We have clearly prioritized investments. Many projects that will increase our efficiency are still in progress. We are working on a new traffic management system and a new resource allocation system. These will allow us to deal with more traffic growth with a less sharp increase in costs. Passengers will not be affected.
Do you also save on personnel?
NO. We’re splitting the salaries. We must remain an attractive employer. We only save on our administration. This is reduced by ten percent.
Does the shortage of qualified personnel also affect SBB?
About a quarter of our staff will leave us to retire by 2030. It will be difficult to change all these people. The situation of the train drivers was greatly alleviated. We have 350 apprenticeships per year and have received over 7000 applications. We mostly have difficulties in personnel working on the track, such as catenary fitters and shunt workers.
Price increases are determined by Alliance Swisspass for all public transport, not just SBB. They expect a price increase. Are there guidelines for this?
No, it’s too early for that. It depends on how much the Confederation and cantons paid for compensation and what cost increases can be expected. The last price increase was over six years ago. Since then, inflation has increased by seven percent. SBB will work with the industry for a moderate price increase. More than 200 companies are involved in this process. Alliance Swisspass will make an offer to the price manager before the summer vacation.
What about the spread of night train services? Wouldn’t it be time to expand there under our own power?

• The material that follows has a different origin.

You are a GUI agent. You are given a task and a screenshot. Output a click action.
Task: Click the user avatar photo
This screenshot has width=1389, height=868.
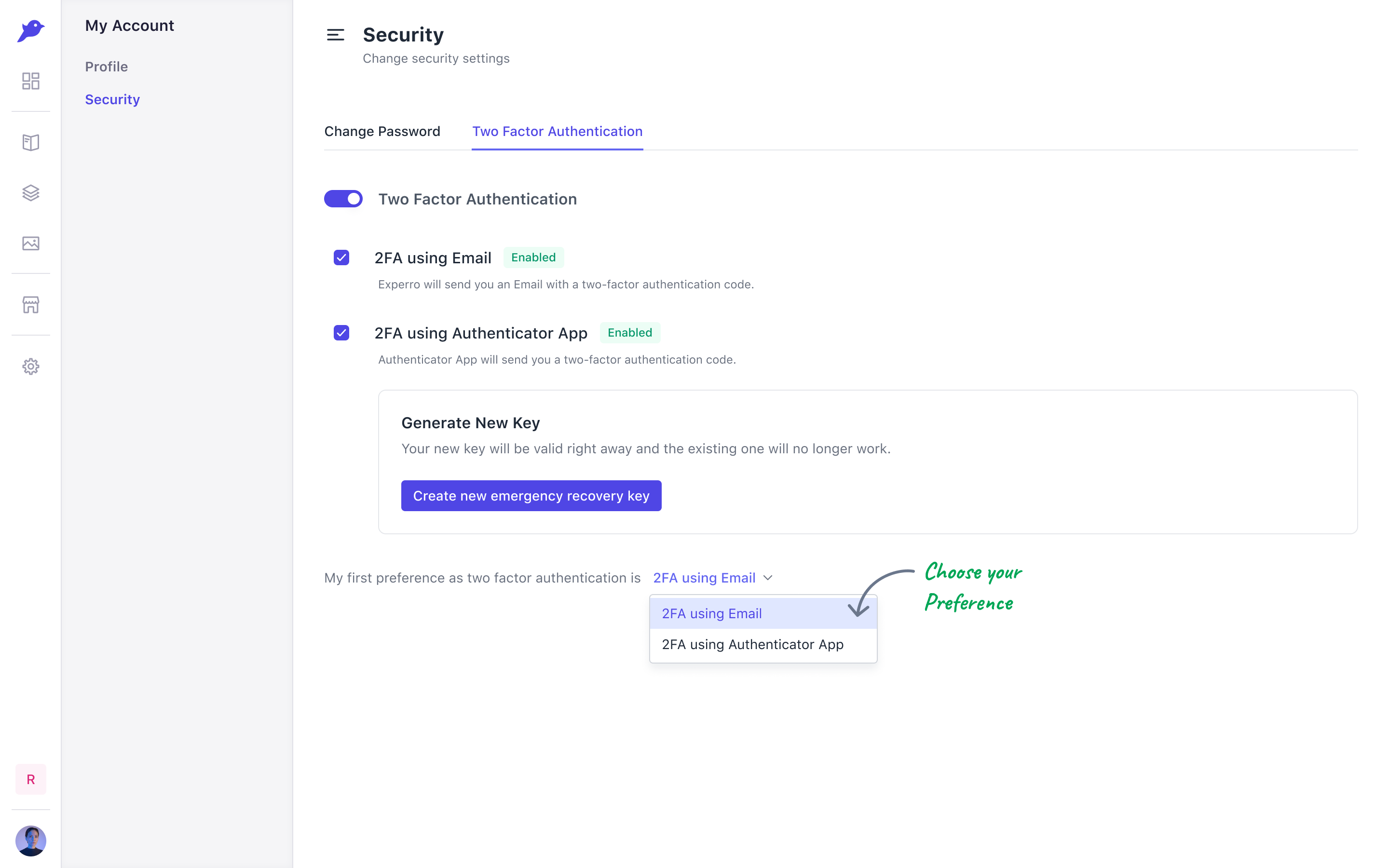pos(31,841)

Night trains can only be operated jointly and with public support. With our colleagues in Austria, we will continue to expand, where possible, things that are simple and easy to implement, such as our current offer. You can only manage the two routes to Rome/Naples and Barcelona with the new CO2The law passes. This provides support for nonprofit routes.
What about new goals?
If there is enough demand, we will consider other destinations.
By 2050, the share of railways in total traffic will increase from 21 percent to 24 percent. Why so humble?
After nearly 20 years of stagnation, achieving a three percent increase in market share in a growing market is a big step!
Source :Blick

I’m Tim David and I work as an author for 24 Instant News, covering the Market section. With a Bachelor’s Degree in Journalism, my mission is to provide accurate, timely and insightful news coverage that helps our readers stay informed about the latest trends in the market. My writing style is focused on making complex economic topics easy to understand for everyone.